To get started with this product, brokers should learn more about eligible loans and programs

Brokers shy away from Federal Housing Administration (FHA)-insured loans because they’ve heard that they are a pain to do or that there are too many conditions. While FHA loans may require more back and forth with underwriting, they do have benefits for brokers.

For one, these loans have a strong reputation; the FHA pioneered mortgage insurance in 1934. Also, brokers may earn higher yield-spread premiums from FHA-insured loans than from conventional or nonprime loans. In addition, branding yourself as an FHA expert in your market can help increase your business.

Given the FHA product’s stability and the way it can boost your income, it can be a good niche. It can help you do more loans and increase your income. But you first must commit to learning and following the guidelines.

Here are three common questions brokers have as they work through the learning process.

1. What are the guidelines for a cash-out refinance? You can use FHA for refinances, even if the original loans were not FHA-insured. The maximum loan to value (LTV) for FHA cash-out refinances increased to 95 percent in 2005, as noted in Mortgagee Letter No. 43 from that year.

To be considered for a refinance, the property must be a one- or two-unit dwelling. The borrowers must have owned the property as their primary residence for at least 12 months before the loan-application date, and they must not have payments that are more than 30 days late. Any co-borrower or co-signer being added to the note at refinance must also occupy the property.

You can subordinate second liens to an FHA-insured first mortgage, regardless of the total indebtedness or combined LTV. As long as the first mortgage doesn’t exceed 95 percent of the value, the combined LTV can be greater than 100 percent. In these situations, however, it may help to have a bank sign the subordination.

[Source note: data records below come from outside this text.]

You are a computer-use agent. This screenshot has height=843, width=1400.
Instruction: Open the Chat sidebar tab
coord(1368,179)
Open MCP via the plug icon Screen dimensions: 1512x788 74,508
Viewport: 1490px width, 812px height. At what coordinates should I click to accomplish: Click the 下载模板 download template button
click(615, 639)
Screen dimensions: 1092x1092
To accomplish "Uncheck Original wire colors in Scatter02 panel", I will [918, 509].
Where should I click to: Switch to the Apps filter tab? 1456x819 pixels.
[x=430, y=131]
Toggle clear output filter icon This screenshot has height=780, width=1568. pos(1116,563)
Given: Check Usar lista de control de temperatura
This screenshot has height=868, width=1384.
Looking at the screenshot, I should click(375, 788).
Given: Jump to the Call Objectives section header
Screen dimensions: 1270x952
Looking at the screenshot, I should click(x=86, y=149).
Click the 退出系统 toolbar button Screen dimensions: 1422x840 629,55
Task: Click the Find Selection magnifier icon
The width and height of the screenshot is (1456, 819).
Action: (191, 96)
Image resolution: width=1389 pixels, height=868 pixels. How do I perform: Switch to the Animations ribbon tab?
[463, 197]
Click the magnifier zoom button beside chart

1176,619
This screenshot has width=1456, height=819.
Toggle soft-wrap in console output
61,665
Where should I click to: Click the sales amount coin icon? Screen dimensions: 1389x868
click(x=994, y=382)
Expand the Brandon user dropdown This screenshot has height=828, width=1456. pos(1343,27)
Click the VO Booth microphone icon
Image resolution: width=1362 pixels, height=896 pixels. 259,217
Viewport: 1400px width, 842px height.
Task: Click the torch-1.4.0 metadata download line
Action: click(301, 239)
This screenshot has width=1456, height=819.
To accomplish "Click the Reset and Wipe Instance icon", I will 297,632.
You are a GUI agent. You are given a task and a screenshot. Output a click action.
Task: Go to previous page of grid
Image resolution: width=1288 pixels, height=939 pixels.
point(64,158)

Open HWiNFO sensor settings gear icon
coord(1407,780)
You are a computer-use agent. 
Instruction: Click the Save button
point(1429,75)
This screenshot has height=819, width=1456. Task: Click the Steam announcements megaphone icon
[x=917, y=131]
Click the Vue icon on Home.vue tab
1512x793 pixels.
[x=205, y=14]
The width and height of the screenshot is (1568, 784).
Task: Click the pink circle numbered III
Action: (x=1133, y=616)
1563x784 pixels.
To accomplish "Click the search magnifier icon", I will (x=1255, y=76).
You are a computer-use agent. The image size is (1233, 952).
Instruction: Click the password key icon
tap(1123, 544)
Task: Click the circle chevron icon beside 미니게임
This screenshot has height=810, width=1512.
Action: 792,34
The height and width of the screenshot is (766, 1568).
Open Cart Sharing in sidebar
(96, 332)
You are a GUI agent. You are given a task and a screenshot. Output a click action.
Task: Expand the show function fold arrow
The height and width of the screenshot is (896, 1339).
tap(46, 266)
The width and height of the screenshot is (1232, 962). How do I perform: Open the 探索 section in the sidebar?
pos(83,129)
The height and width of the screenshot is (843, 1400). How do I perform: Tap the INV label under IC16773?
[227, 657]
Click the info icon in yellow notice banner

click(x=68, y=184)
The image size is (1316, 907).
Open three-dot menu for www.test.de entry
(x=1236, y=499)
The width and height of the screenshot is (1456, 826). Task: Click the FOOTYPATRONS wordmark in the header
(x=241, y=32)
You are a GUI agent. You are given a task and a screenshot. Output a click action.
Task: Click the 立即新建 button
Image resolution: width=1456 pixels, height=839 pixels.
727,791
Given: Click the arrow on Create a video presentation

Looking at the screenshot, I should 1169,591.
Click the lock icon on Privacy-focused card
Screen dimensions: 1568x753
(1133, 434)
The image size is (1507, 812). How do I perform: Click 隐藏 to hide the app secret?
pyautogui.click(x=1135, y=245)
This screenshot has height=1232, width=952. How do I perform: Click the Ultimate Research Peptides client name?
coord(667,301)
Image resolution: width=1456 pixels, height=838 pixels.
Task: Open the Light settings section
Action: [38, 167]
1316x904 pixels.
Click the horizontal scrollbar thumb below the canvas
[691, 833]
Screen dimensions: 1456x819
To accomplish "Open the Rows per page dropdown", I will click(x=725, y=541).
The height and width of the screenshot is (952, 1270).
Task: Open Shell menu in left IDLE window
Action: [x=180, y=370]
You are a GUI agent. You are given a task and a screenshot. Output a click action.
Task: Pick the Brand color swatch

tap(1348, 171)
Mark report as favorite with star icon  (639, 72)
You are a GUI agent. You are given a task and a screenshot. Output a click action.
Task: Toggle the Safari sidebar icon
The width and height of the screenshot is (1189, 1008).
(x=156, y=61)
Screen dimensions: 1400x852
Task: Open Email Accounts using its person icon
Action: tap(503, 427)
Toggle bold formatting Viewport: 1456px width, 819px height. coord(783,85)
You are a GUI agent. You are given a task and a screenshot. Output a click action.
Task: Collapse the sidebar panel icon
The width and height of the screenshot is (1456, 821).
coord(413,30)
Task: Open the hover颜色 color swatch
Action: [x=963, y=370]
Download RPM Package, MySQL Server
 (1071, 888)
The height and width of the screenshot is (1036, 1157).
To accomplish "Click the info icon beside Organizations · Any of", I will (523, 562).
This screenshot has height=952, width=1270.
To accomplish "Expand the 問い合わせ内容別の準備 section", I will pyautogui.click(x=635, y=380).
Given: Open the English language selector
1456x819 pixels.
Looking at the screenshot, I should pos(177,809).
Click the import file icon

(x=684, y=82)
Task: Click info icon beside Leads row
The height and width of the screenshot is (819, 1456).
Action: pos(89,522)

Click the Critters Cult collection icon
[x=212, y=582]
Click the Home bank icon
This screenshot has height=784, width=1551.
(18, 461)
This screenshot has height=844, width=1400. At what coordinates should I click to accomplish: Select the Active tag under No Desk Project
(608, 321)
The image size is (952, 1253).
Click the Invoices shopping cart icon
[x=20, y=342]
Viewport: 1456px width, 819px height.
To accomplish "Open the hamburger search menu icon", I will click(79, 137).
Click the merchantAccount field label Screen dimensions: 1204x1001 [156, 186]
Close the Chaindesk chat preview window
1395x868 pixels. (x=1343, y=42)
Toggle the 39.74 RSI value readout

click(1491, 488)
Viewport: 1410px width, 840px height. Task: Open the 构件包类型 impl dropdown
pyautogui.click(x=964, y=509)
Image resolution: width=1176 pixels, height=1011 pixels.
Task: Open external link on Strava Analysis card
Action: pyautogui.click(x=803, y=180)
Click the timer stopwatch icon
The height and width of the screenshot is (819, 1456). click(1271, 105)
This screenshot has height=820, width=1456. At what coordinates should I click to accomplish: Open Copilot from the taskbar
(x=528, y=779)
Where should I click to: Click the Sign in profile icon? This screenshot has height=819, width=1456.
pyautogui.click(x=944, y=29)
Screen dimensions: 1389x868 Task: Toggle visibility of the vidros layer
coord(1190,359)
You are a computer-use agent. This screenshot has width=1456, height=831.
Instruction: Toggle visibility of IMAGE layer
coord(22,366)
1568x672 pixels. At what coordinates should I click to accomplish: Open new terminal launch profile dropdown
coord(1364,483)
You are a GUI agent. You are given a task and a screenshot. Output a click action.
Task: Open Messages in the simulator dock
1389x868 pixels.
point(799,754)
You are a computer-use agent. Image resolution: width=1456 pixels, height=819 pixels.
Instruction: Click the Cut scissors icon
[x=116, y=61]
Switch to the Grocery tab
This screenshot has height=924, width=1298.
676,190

2. How do the downpayment-assistance programs work with FHA? This issue has been under scrutiny in the past year. In October 2007, the U.S. Department of Housing and Urban Development (HUD) established a rule that would have prohibited borrowers from using downpayment funds from:

  • The seller or any other person or entity with a financial interest in the transaction;
  • Any third party or entity reimbursed directly or indirectly by the seller; or
  • Any other person or entity with an interest in the transaction.

Several downpayment-assistance providers filed suit against HUD, however, and because of this, a district-court judge ruled to block the prohibition until there is a verdict on the lawsuits.

This is how the downpayment-assistance programs worked in the past: If a home is being sold for $100,000, for example, and the buyers need $5,000 to close, they can arrange to receive that amount from the assistance program. After the purchase, the sellers give $5,000 to the assistance program, plus an administration fee.

It’s important to note that the rule HUD is trying to pass applies only to the downpayment itself. Sellers and lenders can still cover as much as 6 percent of borrowers’ closing costs and prepaid expenses. In addition, borrowers can receive downpayment funds from acceptable government programs and charities that provide funds for homebuyers.

3. What are the minimum credit scores for FHA? FHA has no minimum-credit-score standard. Proposed FHA-reform bills, however, call for credit profiles to play a larger role in FHA decisions.

To take advantage of the current FHA-credit situation, develop relationships with lenders that will do manual underwriting according to FHA guidelines. This will increase your approval ratio with these loans. FHA loans are “story” loans -- that is, the better you can present the borrowers’ story to the underwriter, the more successful you’ll be.

Whatever results from the proposed changes to the program, FHA-backed loans will remain an important product for brokers. It’s a great time to educate yourself about FHA-insured loans.